I have an AJAX enabled application that uses the WebTree and works well. However, I am adding search capability that requires the use of javascript on the client to react to a row onclick event on a table. I wrote a javascript function to handle the click event and search my tree to get to the correct node. However, I want to force a partial postback to that the UltraWebTree_NodeClick event is fired. I would think that using .NeedPostBack = true; would work, but nothing seems to happen. Please see my code below.

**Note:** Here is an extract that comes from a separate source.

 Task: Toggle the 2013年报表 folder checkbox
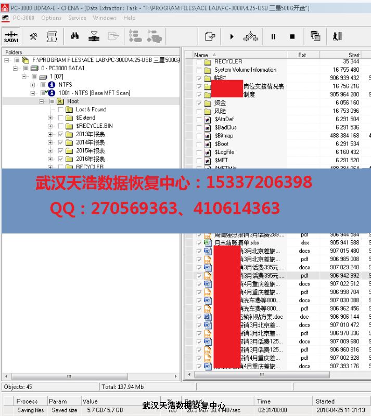61,134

function SetNode(cat1, cat2, cat3){ var tree = igtree_getTreeById("UltraWebTree1"); var nodes = tree.getNodes(); for (var i = 0; i < nodes.length; i++){ if (nodes.getDataKey() == cat1){ nodes = nodes.getChildNodes(); for (var x = 0; x < nodes.length; x++){ if (nodes[x].getDataKey() == cat2){ nodes = nodes[x].getChildNodes(); for (var y = 0; y < nodes.length; y++){ if (nodes.getDataKey() == cat3){ //Found IT! nodes.setSelected(true); //Force the post back! tree.NeedPostBack = true; }; }; }; }; }; }; }
Ideally the user would not see the postback - it would be exactly as if the user had clicked on the themselves.
Thanks,
Rob
Setting the selected node should fire the SelectedNodeChanged event on the server side.
Let's back up though. What functionality are you trying to acheive? What is the actual behavior you're trying to implement?
-Tony
Setting the selected node is not having the same reaction (server method called) as clicking the node with the mouse.
You can select a node from the client-side using the CSOM's tree.setSelectedNode method (http://help.infragistics.com/Help/NetAdvantage/NET/2008.1/CLR2.0/html/WebTree_Object_CSOM.html).
I am trying to do a similar thing for part of my application, but shoehorning another panel in underneath the tree is going to be a significant effort. Is there any way to do a node.click(); or similar client function?
Hi Rob,
I would use the WARP panel in this scenario. Place the Tree in a WARP panel, and use the Warp's .refresh client-side function to force a partial refresh.